For instance, to use bridge-example/bridge-example/PtrTraits.h and assuming that KeyValue was unpacked in /home/cassio/keyvalue-0.3, you set

KEYVALUE_PTR_TRAITS_FILE := /home/cassio/keyvalue-0.3/bridge-example/bridge-example/PtrTraits.h

Analogously, if KeyValue was unpacked in C:\Users\cassio\Documents\keyvalue-0.3, then use

KEYVALUE_PTR_TRAITS_FILE := C:/Users/cassio/Documents/keyvalue-0.3/bridge-example/bridge-example/PtrTraits.h

Alternatively, in both cases above, you can also use

KEYVALUE_PTR_TRAITS_FILE := ../bridge-example/bridge-example/PtrTraits.h

The pointer traits header file:

This is the very same file that KEYVALUE_PTR_TRAITS_FILE points to. Therefore, the simplest way of defining this macro is using the standard predefined macro __FILE__:

#ifndef KEYVALUE_PTR_TRAITS_FILE
#define KEYVALUE_PTR_TRAITS_FILE __FILE__
#endif

14.3. Constraints on custom smart pointers

KeyValue has some expectations on the smart pointers received from builders. This section covers the conditions that smart pointer implentations must verify.

Most smart pointers are implemented as template classes parametrised on the type of object pointed to.
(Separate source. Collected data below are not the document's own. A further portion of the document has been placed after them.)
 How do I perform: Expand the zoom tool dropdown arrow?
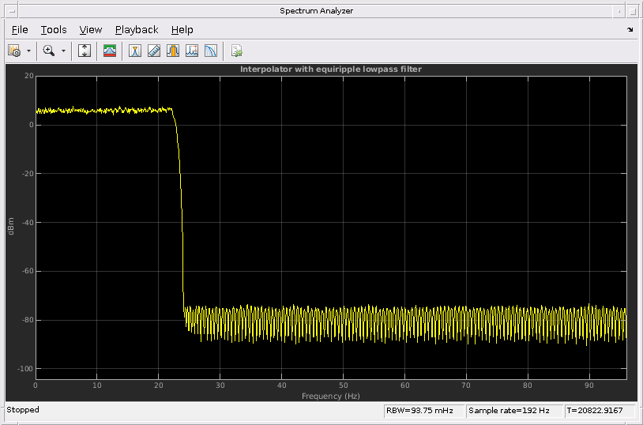pyautogui.click(x=63, y=51)
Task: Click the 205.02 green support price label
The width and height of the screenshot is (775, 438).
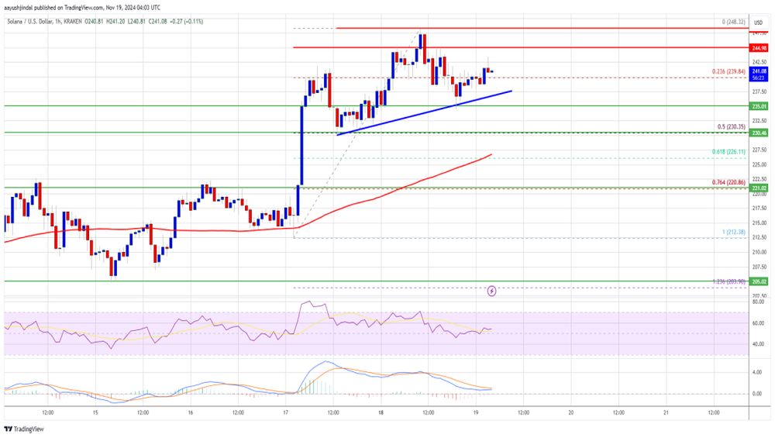Action: coord(759,281)
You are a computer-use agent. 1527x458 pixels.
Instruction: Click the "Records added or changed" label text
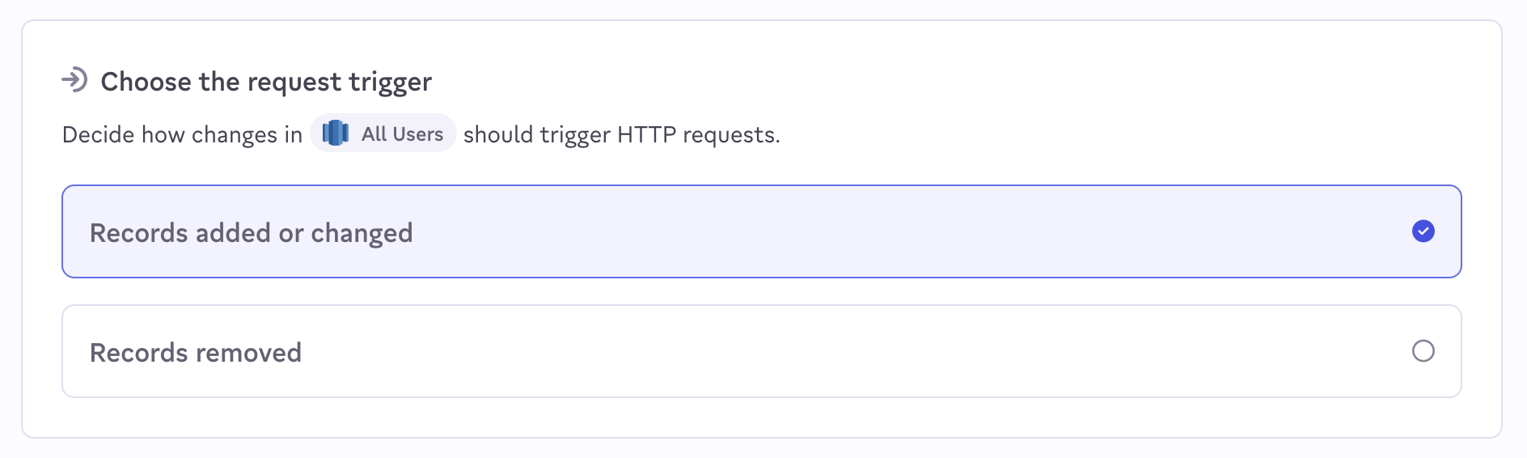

Although this is not a KeyValue's requirement, to simplify the presentation, we will assume this is the case and we shall call this template MinimalPointer.

The interface that KeyValue requires MinimalPointer to implement is given by the skeleton below.

template <typename ObjectType>
class MinimalPointer {

public:

  MinimalPointer(const MinimalPtr& orig);

  ~MinimalPointer();

};

As we can see, MinimalPointer must have a public copy-constructor and a public destructor (virtual or not). We emphasize that this interface is the minimum requirement and smart pointers will certainly extend it. Having said that, we notice the omission of constructors (apart from the copy-constructor). Surely, there is no class without a constructor but, because KeyValue does not create these pointers (it only copies those created by the bridge), it does not require any other particular constructor to be implemented. Additionally, KeyValue does not dereference the pointer and, thus, does not require the implementation of operator ->(). The same holds for other methods usually implemented by smart pointers.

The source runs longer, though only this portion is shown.